→ **Activity**: Repeat each line of the material below exactly.
[[ Stored data open ]]
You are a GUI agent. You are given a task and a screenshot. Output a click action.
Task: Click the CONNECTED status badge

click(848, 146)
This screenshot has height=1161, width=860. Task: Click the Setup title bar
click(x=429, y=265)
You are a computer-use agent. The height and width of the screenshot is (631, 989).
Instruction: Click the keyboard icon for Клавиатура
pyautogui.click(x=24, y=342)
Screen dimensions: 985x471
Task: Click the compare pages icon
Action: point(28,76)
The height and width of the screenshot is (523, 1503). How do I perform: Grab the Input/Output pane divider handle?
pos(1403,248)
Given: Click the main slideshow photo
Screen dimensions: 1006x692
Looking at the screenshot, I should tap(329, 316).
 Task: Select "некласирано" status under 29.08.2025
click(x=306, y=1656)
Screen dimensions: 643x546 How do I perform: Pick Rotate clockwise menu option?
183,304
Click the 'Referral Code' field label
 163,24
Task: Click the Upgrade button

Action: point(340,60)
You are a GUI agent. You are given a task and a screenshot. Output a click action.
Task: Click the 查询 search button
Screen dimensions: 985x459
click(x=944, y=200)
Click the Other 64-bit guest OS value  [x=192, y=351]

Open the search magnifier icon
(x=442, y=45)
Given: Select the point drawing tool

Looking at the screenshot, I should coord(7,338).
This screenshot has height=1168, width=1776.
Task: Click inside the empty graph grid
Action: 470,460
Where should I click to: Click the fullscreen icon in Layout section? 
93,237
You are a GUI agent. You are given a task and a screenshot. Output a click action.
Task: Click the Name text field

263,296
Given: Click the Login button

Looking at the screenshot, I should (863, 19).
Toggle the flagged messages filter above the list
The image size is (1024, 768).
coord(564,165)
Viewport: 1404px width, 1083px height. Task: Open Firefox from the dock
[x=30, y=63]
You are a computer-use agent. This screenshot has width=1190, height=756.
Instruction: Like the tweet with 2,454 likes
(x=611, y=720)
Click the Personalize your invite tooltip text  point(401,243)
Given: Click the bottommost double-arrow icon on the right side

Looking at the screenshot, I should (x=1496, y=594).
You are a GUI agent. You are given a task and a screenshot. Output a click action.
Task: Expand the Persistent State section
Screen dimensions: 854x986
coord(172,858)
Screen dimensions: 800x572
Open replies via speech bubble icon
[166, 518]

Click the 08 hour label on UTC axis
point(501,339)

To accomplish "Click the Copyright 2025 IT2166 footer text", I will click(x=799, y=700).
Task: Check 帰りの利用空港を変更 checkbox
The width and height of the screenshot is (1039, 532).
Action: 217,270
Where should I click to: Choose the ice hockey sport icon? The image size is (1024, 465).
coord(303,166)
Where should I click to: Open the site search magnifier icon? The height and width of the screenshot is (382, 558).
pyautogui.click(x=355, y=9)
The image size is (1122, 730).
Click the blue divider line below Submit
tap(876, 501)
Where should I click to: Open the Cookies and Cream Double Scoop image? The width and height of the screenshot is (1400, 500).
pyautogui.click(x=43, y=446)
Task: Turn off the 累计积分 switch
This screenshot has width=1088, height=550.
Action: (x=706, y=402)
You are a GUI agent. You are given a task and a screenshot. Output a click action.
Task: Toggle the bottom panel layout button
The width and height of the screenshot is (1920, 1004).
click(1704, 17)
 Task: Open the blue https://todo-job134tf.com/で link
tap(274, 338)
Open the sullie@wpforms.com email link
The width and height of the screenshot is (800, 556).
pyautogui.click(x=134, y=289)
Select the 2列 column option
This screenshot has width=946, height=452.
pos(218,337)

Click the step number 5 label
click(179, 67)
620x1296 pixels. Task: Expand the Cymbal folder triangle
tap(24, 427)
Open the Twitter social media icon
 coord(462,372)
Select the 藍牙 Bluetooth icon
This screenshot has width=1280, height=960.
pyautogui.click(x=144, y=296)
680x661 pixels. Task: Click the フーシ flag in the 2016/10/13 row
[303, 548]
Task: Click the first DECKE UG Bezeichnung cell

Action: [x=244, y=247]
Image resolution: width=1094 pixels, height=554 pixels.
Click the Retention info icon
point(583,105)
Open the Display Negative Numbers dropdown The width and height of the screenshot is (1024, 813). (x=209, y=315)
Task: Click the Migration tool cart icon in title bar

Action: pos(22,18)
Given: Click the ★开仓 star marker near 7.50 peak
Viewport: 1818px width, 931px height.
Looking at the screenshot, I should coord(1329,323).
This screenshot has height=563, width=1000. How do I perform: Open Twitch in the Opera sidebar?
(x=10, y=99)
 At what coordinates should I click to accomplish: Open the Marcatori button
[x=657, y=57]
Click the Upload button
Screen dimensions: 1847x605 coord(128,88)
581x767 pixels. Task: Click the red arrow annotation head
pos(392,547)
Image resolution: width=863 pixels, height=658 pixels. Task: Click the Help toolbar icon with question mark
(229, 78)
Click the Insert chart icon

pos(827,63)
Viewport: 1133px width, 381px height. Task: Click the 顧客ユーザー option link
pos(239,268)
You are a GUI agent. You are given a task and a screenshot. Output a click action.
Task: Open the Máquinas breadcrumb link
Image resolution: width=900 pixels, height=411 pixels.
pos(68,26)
[[ Stored data closed ]]
→ **Task response**:
You are a GUI agent. You are given a task and a screenshot. Output a click action.
Task: Click the CONNECTED status badge

click(848, 146)
This screenshot has height=1161, width=860. Task: Click the Setup title bar
click(x=429, y=265)
You are a computer-use agent. The height and width of the screenshot is (631, 989).
Instruction: Click the keyboard icon for Клавиатура
pyautogui.click(x=24, y=342)
Screen dimensions: 985x471
Task: Click the compare pages icon
Action: point(28,76)
The height and width of the screenshot is (523, 1503). How do I perform: Grab the Input/Output pane divider handle?
pos(1403,248)
Given: Click the main slideshow photo
Screen dimensions: 1006x692
Looking at the screenshot, I should tap(329, 316).
 Task: Select "некласирано" status under 29.08.2025
click(x=306, y=1656)
Screen dimensions: 643x546 How do I perform: Pick Rotate clockwise menu option?
183,304
Click the 'Referral Code' field label
 163,24
Task: Click the Upgrade button

Action: point(340,60)
You are a GUI agent. You are given a task and a screenshot. Output a click action.
Task: Click the 查询 search button
Screen dimensions: 985x459
click(x=944, y=200)
Click the Other 64-bit guest OS value  [x=192, y=351]

Open the search magnifier icon
(x=442, y=45)
Given: Select the point drawing tool

Looking at the screenshot, I should coord(7,338).
This screenshot has height=1168, width=1776.
Task: Click inside the empty graph grid
Action: 470,460
Where should I click to: Click the fullscreen icon in Layout section? 
93,237
You are a GUI agent. You are given a task and a screenshot. Output a click action.
Task: Click the Name text field

263,296
Given: Click the Login button

Looking at the screenshot, I should (863, 19).
Toggle the flagged messages filter above the list
The image size is (1024, 768).
coord(564,165)
Viewport: 1404px width, 1083px height. Task: Open Firefox from the dock
[x=30, y=63]
You are a computer-use agent. This screenshot has width=1190, height=756.
Instruction: Like the tweet with 2,454 likes
(x=611, y=720)
Click the Personalize your invite tooltip text  point(401,243)
Given: Click the bottommost double-arrow icon on the right side

Looking at the screenshot, I should (x=1496, y=594).
You are a GUI agent. You are given a task and a screenshot. Output a click action.
Task: Expand the Persistent State section
Screen dimensions: 854x986
coord(172,858)
Screen dimensions: 800x572
Open replies via speech bubble icon
[166, 518]

Click the 08 hour label on UTC axis
point(501,339)

To accomplish "Click the Copyright 2025 IT2166 footer text", I will click(x=799, y=700).
Task: Check 帰りの利用空港を変更 checkbox
The width and height of the screenshot is (1039, 532).
Action: 217,270
Where should I click to: Choose the ice hockey sport icon? The image size is (1024, 465).
coord(303,166)
Where should I click to: Open the site search magnifier icon? The height and width of the screenshot is (382, 558).
pyautogui.click(x=355, y=9)
The image size is (1122, 730).
Click the blue divider line below Submit
tap(876, 501)
Where should I click to: Open the Cookies and Cream Double Scoop image? The width and height of the screenshot is (1400, 500).
pyautogui.click(x=43, y=446)
Task: Turn off the 累计积分 switch
This screenshot has width=1088, height=550.
Action: (x=706, y=402)
You are a GUI agent. You are given a task and a screenshot. Output a click action.
Task: Toggle the bottom panel layout button
The width and height of the screenshot is (1920, 1004).
click(1704, 17)
 Task: Open the blue https://todo-job134tf.com/で link
tap(274, 338)
Open the sullie@wpforms.com email link
The width and height of the screenshot is (800, 556).
pyautogui.click(x=134, y=289)
Select the 2列 column option
This screenshot has width=946, height=452.
pos(218,337)

Click the step number 5 label
click(179, 67)
620x1296 pixels. Task: Expand the Cymbal folder triangle
tap(24, 427)
Open the Twitter social media icon
 coord(462,372)
Select the 藍牙 Bluetooth icon
This screenshot has width=1280, height=960.
pyautogui.click(x=144, y=296)
680x661 pixels. Task: Click the フーシ flag in the 2016/10/13 row
[303, 548]
Task: Click the first DECKE UG Bezeichnung cell

Action: [x=244, y=247]
Image resolution: width=1094 pixels, height=554 pixels.
Click the Retention info icon
point(583,105)
Open the Display Negative Numbers dropdown The width and height of the screenshot is (1024, 813). (x=209, y=315)
Task: Click the Migration tool cart icon in title bar

Action: pos(22,18)
Given: Click the ★开仓 star marker near 7.50 peak
Viewport: 1818px width, 931px height.
Looking at the screenshot, I should coord(1329,323).
This screenshot has height=563, width=1000. How do I perform: Open Twitch in the Opera sidebar?
(x=10, y=99)
 At what coordinates should I click to accomplish: Open the Marcatori button
[x=657, y=57]
Click the Upload button
Screen dimensions: 1847x605 coord(128,88)
581x767 pixels. Task: Click the red arrow annotation head
pos(392,547)
Image resolution: width=863 pixels, height=658 pixels. Task: Click the Help toolbar icon with question mark
(229, 78)
Click the Insert chart icon

pos(827,63)
Viewport: 1133px width, 381px height. Task: Click the 顧客ユーザー option link
pos(239,268)
You are a GUI agent. You are given a task and a screenshot. Output a click action.
Task: Open the Máquinas breadcrumb link
Image resolution: width=900 pixels, height=411 pixels.
pos(68,26)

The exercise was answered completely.